Then, when that day comes, if you're still passing exclusive at all,
your stuff's going to break; serves you right. If you have made use of
the time you were given for the changes, you'll be fine. So yes, at that
point, I think we can do it with clear conscience. We'll have made the
off-ramp as smooth and navigable as the on-ramp was.

> We could maintain two sets of
> functions for a few releases and make it really clear in the documentation
> that pg_start/stop_backup() are going to be removed soon (and always emit a
> WARNING when they are used).  Would that address your concerns?

That would. I had been thinking of not changing the names, and just making
the parameter go away. But I wasn't thinking of your concern here:

> What we need to do is make sure that an older installation won't silently
> work in a broken way, i.e. if we remove the exclusive flag somebody
> expecting the pre-9.6 behavior might not receive an error and think
> everything is OK. That would not be good.

So I'm ok with changing the names. Then step 3 of the off-ramp
would just be to call the functions by the new names, as well as to drop
the exclusive => false.

The thing I'd want to avoid is just, after the trouble that was taken
to make the on-ramp navigable, making the off-ramp be a cliff.

Regards,
-Chap



On 03/01/22 13:22, David Steele wrote:
> I think people are going to complain no matter what. If scripts are being
> maintained changing the name is not a big deal (though moving from exclusive
> to non-exclusive may be). If they aren't being maintained then they'll just
> blow up a few versions down the road when we remove the compatibility
> functions.

I might have already said enough in the message that crossed with this,
but I think what I'm saying is there's a less-binary distinction between
scripts that are/aren't "being maintained".

There can't really be many teams out there thinking "we'll just ignore
these scripts forever, and nothing bad will happen." They all know they'll
have to do stuff sometimes. But it matters how we allow them to schedule it.

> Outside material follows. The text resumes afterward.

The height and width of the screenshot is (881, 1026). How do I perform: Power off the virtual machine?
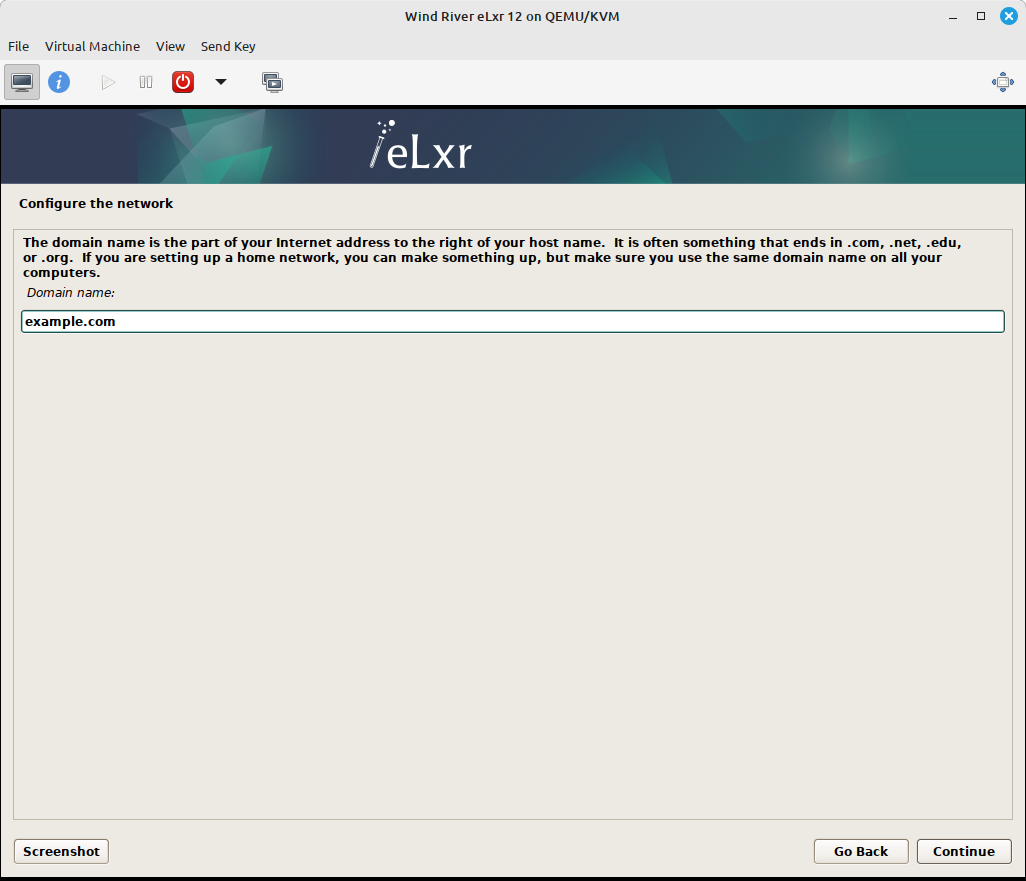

In the on-ramp, at first there was only exclusive. Then there were both
modes, with exclusive being deprecated, so teams knew they'd need to do
stuff, and most by now probably have. They were able to do separation of
hazards and schedule that work; they did not have to pile it onto the
whole plate of "upgrade PG from 9.5 to 9.6 and make sure everything works".

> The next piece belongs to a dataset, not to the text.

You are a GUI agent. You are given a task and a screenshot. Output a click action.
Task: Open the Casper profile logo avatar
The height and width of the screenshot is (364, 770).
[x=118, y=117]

So now we're dropping the other shoe: first there was one mode, then both,
now there's only the other one. Again there's some work for teams to do;
let's again allow them to separate hazards and schedule that work apart
from the whole 14 to 15 upgrade project.

We can't help getting complaints in the off-ramp from anybody who ignored
the on-ramp. But we can avoid clobbering the teams who dutifully played
along before, and only want the same space to do so now.

Regards,
-Chap



Greetings,

* David Steele (david@pgmasters.net) wrote:
> On 3/1/22 11:32, Nathan Bossart wrote:
> >On Tue, Mar 01, 2022 at 11:09:13AM -0500, Chapman Flack wrote:
> >>On 03/01/22 09:44, David Steele wrote:
> >>>Personally, I am in favor of removing it. We change/rename
> >>>functions/tables/views when we need to, and this happens in almost every
> >>>release.
> >>
> >>For clarification, is that a suggestion to remove the 'exclusive' parameter
> >>in some later release, after using this release to default it to false and
> >>reject calls with true?
> >
> >My suggestion was to remove it in v15.  My impression is that David and
> >Stephen agree, but I could be misinterpreting their responses.
>
> I agree and I'm pretty sure Stephen does as well.

Yes, +1 to removing it.

> >>That way, at least, there would be a period of time where procedures
> >>that currently work (by passing exclusive => false) would continue to work,
> >>and could be adapted as time permits by removing that argument, with no
> >>behavioral change.
> >
> >I'm not sure if there's any advantage to kicking the can down the road.  At
> >some point, we'll need to break existing backup scripts.  Will we be more
> >prepared to do that in v17 than we are now?  We could maintain two sets of
> >functions for a few releases and make it really clear in the documentation
> >that pg_start/stop_backup() are going to be removed soon (and always emit a
> >WARNING when they are used).  Would that address your concerns?
>
> I think people are going to complain no matter what. If scripts are being
> maintained changing the name is not a big deal (though moving from exclusive
> to non-exclusive may be). If they aren't being maintained then they'll just
> blow up a few versions down the road when we remove the compatibility
> functions.

I don't consider "maintained" and "still using the exclusive backup
method" to both be able to be true at the same time.

Thanks,

Stephen

Attachment
Greetings,

* Chapman Flack (chap@anastigmatix.net) wrote:
> On 03/01/22 13:22, David Steele wrote:
> > I think people are going to complain no matter what. If scripts are being
> > maintained changing the name is not a big deal (though moving from exclusive
> > to non-exclusive may be). If they aren't being maintained then they'll just
> > blow up a few versions down the road when we remove the compatibility
> > functions.
>
> I might have already said enough in the message that crossed with this,
> but I think what I'm saying is there's a less-binary distinction between
> scripts that are/aren't "being maintained".
>
> There can't really be many teams out there thinking "we'll just ignore
> these scripts forever, and nothing bad will happen." They all know they'll
> have to do stuff sometimes. But it matters how we allow them to schedule it.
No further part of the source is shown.